The problem here is that the destination is a variable with a kernel-space
address, which would then fail the checks in import_iovec in the attempt to
copy the struct iovec data over from user-space into kernel-space. Looking at
how process_vm_rw is actually implemented, one can see that the local vectors
are turned into a struct iov_iter, so I though that all that was needed was to
create one from a struct kvec instead. My next attempt has then been
ssize_t process_vm_read(pid_t pid, void * dst, ssize_t size, void * user_ptr) {
struct kvec lvec;
struct iovec rvec;
struct iov_iter;
if (unlikely(size == 0))
return 0;
lvec = (struct kvec) {
.iov_base = dst,
.iov_len = size,
};
rvec = (struct iovec) {
.iov_base = user_ptr,
.iov_len = size,
};
iov_iter_kvec(&iter, READ, &lvec, 1, size);
return process_vm_rw_core(pid, &iter, &rvec, 1, 0, 0);
}
Progress! The return value of the BPF helper is now 4 as expected, but for
some reason the value read into int secret was always 0. 💥
While in the middle of my experiments, I sent a new message to the
BPF mailing list on Wednesday, asking for feedback on my approach. I just wanted
to see if, generally, I was on the right track and what I was doing made any
sense. Clearly, my initial use of the details of process_vm_readv did not. On
Thurday evening a get the reply of Kenny from Meta, who showed me their
patch with a similar change. They used access_process_vm from mm/memory.c
instead, with the added bonus of requring a reference to a process descriptor
struct task_struct instead of a pid. This has the benefit, as Kenny
explained, to remove the ambiguity around pid which comes from the use of
namespaces. However, for my particular use case, I really need a pid (the
namespace information might also be given at some point). Looking back at the
notes that I have taken throughout the previous three days, I actually realised
that I had come across access_process_vm while poking around to find what else
was there.
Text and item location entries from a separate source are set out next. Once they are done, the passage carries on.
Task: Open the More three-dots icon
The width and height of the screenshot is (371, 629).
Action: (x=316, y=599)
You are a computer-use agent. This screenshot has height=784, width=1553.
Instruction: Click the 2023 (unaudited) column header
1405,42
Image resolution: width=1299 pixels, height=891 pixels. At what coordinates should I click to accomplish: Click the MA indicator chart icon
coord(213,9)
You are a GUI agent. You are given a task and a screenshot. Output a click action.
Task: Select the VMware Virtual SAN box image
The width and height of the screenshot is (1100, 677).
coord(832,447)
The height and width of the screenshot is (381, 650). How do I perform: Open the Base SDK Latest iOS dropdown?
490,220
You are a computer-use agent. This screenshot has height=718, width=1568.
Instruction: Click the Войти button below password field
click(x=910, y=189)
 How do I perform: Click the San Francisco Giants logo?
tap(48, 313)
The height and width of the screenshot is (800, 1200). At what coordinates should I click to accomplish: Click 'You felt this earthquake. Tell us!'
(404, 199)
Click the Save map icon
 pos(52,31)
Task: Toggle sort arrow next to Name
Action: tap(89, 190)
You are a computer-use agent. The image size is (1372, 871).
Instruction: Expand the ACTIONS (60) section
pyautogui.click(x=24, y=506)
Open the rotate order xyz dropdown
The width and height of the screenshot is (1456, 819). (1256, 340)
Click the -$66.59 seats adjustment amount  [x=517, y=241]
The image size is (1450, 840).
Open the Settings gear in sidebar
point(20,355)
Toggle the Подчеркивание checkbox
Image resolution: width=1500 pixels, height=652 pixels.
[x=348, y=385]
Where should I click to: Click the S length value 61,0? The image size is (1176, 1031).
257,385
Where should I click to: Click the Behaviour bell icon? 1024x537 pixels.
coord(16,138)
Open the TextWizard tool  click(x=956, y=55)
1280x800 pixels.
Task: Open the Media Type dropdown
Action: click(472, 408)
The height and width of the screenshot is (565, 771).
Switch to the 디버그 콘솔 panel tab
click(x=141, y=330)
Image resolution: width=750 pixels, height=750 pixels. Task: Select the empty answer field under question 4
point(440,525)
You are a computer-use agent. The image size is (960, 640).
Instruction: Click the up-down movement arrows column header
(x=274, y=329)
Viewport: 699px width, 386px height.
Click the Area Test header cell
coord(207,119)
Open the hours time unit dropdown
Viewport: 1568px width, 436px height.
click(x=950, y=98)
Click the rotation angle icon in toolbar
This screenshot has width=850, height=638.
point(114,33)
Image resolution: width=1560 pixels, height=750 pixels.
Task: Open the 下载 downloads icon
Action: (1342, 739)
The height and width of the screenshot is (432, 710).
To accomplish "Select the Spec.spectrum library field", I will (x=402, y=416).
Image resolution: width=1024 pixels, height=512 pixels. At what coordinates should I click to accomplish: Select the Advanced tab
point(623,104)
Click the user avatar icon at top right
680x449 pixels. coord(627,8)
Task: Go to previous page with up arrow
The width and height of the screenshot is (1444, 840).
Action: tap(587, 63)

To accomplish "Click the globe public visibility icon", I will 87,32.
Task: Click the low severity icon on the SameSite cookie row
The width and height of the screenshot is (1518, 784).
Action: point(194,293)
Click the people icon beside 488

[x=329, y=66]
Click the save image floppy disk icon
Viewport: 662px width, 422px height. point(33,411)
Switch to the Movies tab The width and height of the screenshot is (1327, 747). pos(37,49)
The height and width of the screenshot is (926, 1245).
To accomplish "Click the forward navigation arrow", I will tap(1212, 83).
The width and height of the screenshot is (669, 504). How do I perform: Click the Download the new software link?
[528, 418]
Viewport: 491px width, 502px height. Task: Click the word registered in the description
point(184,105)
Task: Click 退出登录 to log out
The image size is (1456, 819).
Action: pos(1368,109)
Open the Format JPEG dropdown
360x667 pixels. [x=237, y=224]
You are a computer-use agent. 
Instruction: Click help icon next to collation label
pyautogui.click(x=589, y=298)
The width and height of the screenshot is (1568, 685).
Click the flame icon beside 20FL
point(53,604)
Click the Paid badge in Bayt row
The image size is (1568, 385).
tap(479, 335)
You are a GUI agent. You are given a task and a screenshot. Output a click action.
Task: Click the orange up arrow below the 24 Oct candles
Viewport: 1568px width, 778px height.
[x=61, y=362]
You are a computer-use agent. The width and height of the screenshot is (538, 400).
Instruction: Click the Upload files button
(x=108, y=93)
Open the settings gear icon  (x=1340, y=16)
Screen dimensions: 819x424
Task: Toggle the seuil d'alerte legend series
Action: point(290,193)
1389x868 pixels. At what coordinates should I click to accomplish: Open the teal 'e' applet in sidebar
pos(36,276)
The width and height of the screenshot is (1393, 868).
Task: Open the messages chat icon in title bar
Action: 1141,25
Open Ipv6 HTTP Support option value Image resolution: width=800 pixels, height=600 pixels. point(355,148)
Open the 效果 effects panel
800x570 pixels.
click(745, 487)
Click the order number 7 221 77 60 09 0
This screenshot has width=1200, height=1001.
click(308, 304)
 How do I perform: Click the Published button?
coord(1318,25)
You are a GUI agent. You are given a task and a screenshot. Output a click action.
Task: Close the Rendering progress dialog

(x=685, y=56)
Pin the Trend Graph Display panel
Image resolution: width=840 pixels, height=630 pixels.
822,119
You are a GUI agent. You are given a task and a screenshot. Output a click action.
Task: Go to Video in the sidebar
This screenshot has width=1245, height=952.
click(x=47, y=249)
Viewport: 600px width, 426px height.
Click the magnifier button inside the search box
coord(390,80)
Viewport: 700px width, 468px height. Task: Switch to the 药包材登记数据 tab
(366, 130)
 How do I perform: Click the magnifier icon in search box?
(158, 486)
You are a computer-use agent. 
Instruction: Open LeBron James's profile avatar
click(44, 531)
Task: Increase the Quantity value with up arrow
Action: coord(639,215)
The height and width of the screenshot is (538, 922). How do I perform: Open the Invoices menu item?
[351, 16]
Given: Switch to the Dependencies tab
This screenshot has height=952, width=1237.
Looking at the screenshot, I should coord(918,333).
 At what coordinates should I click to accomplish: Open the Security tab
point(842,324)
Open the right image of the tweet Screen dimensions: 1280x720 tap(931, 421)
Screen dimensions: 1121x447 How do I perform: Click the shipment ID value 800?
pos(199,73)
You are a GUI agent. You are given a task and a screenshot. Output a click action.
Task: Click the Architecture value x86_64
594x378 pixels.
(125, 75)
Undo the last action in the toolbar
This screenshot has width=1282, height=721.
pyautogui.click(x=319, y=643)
What threw me off was a misinterpretation of the comment that
preceded its definition
/*
* Access another process' address space.
* Source/target buffer must be kernel space,
* Do not walk the page table directly, use get_user_pages
*/
Being a total Linux kernel newbie, I interpreted this as meaning that both
target and source should have been kernel-space addresses, which of course was
not my case. However, that comment refers to the buf argument, which makes a
lot of sense when you think of it, for the kernel-to-kernel interpretation does
not really fit with the name of the function. So I ditched my previous attempts
inside mm/process_vm_access.c and refactored my new BPF helper into
BPF_CALL_4(bpf_copy_from_user_remote, void *, dst, u32, size,
const void __user *, user_ptr, pid_t, pid)
{
struct task_struct * task;
if (unlikely(size == 0))
return 0;
task = find_get_task_by_vpid(pid);
if (!task)
return -ESRCH;
return access_process_vm(task, (unsigned long) user_ptr, dst, size, 0);
}
and success! The simple BPF program that we saw earlier is now able to correctly read the secret from the target process! 🎉
For the full BPF program sources, head over to my bpf repository.
Use cases beyond Austin
Is this helper useful only for Austin? Not at all. Whilst there clearly is a use case for Austin in the way that I described at the beginning of this post, the new BPF helper opens up for many interesting observability applications. At the end of the day, what this does is to allow BPF programs to read the VM of any process on the system. Debugging of production systems should then be an idea popping in your mind right now, and indeed this is the use case of Kenny and the reason why they are proposing a similar BPF helper.
Think of a Python application, for example, running with CPython and native extensions. Getting any sort of meaningful observability into them is generally hard. This new helper might be able to, say, get the arguments of a (native) function, interpret them as Python object, and return a meaningful representation. The possibilities are virtually endless.